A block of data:
========================
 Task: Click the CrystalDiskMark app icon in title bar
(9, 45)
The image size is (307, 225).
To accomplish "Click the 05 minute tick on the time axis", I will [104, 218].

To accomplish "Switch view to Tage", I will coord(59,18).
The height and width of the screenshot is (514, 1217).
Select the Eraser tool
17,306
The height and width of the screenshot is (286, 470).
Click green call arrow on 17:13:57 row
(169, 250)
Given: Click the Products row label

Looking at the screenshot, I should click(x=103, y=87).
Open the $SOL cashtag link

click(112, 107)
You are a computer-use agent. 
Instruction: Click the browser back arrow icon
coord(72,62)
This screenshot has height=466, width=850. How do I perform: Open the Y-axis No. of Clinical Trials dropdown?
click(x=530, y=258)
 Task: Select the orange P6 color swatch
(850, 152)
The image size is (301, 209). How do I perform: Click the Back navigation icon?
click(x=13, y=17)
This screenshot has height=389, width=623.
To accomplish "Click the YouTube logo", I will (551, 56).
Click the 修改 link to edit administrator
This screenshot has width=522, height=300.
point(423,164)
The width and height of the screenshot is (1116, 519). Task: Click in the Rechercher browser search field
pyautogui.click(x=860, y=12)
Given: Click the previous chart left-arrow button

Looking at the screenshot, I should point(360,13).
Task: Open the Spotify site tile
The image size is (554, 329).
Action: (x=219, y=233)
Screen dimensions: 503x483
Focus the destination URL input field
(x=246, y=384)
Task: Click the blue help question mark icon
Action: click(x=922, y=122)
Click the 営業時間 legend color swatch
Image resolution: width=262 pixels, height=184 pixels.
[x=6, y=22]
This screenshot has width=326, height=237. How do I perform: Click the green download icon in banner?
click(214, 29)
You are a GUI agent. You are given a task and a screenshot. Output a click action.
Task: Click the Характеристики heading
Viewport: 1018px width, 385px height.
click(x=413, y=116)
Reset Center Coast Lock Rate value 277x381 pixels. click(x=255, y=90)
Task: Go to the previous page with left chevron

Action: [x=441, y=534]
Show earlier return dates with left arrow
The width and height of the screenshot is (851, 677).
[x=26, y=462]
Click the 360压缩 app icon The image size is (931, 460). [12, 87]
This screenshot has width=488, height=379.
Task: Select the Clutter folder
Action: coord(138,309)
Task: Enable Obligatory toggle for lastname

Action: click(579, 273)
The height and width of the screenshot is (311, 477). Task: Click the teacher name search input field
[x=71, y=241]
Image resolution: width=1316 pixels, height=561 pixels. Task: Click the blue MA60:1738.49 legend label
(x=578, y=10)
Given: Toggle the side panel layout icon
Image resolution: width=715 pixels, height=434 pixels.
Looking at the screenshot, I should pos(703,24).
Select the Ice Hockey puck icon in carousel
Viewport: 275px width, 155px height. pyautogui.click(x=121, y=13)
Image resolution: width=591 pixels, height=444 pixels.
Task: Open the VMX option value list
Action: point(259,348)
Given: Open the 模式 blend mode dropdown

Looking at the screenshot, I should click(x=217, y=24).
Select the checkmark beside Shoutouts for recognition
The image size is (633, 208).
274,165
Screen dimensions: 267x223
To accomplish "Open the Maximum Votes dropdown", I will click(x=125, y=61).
========================
PROBLEM STATEMENT: Please copy out the data above word for word, every line of it.

SOLUTION:
 Task: Click the CrystalDiskMark app icon in title bar
(9, 45)
The image size is (307, 225).
To accomplish "Click the 05 minute tick on the time axis", I will [104, 218].

To accomplish "Switch view to Tage", I will coord(59,18).
The height and width of the screenshot is (514, 1217).
Select the Eraser tool
17,306
The height and width of the screenshot is (286, 470).
Click green call arrow on 17:13:57 row
(169, 250)
Given: Click the Products row label

Looking at the screenshot, I should click(x=103, y=87).
Open the $SOL cashtag link

click(112, 107)
You are a computer-use agent. 
Instruction: Click the browser back arrow icon
coord(72,62)
This screenshot has height=466, width=850. How do I perform: Open the Y-axis No. of Clinical Trials dropdown?
click(x=530, y=258)
 Task: Select the orange P6 color swatch
(850, 152)
The image size is (301, 209). How do I perform: Click the Back navigation icon?
click(x=13, y=17)
This screenshot has height=389, width=623.
To accomplish "Click the YouTube logo", I will (551, 56).
Click the 修改 link to edit administrator
This screenshot has width=522, height=300.
point(423,164)
The width and height of the screenshot is (1116, 519). Task: Click in the Rechercher browser search field
pyautogui.click(x=860, y=12)
Given: Click the previous chart left-arrow button

Looking at the screenshot, I should point(360,13).
Task: Open the Spotify site tile
The image size is (554, 329).
Action: (x=219, y=233)
Screen dimensions: 503x483
Focus the destination URL input field
(x=246, y=384)
Task: Click the blue help question mark icon
Action: click(x=922, y=122)
Click the 営業時間 legend color swatch
Image resolution: width=262 pixels, height=184 pixels.
[x=6, y=22]
This screenshot has width=326, height=237. How do I perform: Click the green download icon in banner?
click(214, 29)
You are a GUI agent. You are given a task and a screenshot. Output a click action.
Task: Click the Характеристики heading
Viewport: 1018px width, 385px height.
click(x=413, y=116)
Reset Center Coast Lock Rate value 277x381 pixels. click(x=255, y=90)
Task: Go to the previous page with left chevron

Action: [x=441, y=534]
Show earlier return dates with left arrow
The width and height of the screenshot is (851, 677).
[x=26, y=462]
Click the 360压缩 app icon The image size is (931, 460). [12, 87]
This screenshot has width=488, height=379.
Task: Select the Clutter folder
Action: coord(138,309)
Task: Enable Obligatory toggle for lastname

Action: click(579, 273)
The height and width of the screenshot is (311, 477). Task: Click the teacher name search input field
[x=71, y=241]
Image resolution: width=1316 pixels, height=561 pixels. Task: Click the blue MA60:1738.49 legend label
(x=578, y=10)
Given: Toggle the side panel layout icon
Image resolution: width=715 pixels, height=434 pixels.
Looking at the screenshot, I should pos(703,24).
Select the Ice Hockey puck icon in carousel
Viewport: 275px width, 155px height. pyautogui.click(x=121, y=13)
Image resolution: width=591 pixels, height=444 pixels.
Task: Open the VMX option value list
Action: point(259,348)
Given: Open the 模式 blend mode dropdown

Looking at the screenshot, I should click(x=217, y=24).
Select the checkmark beside Shoutouts for recognition
The image size is (633, 208).
274,165
Screen dimensions: 267x223
To accomplish "Open the Maximum Votes dropdown", I will click(x=125, y=61).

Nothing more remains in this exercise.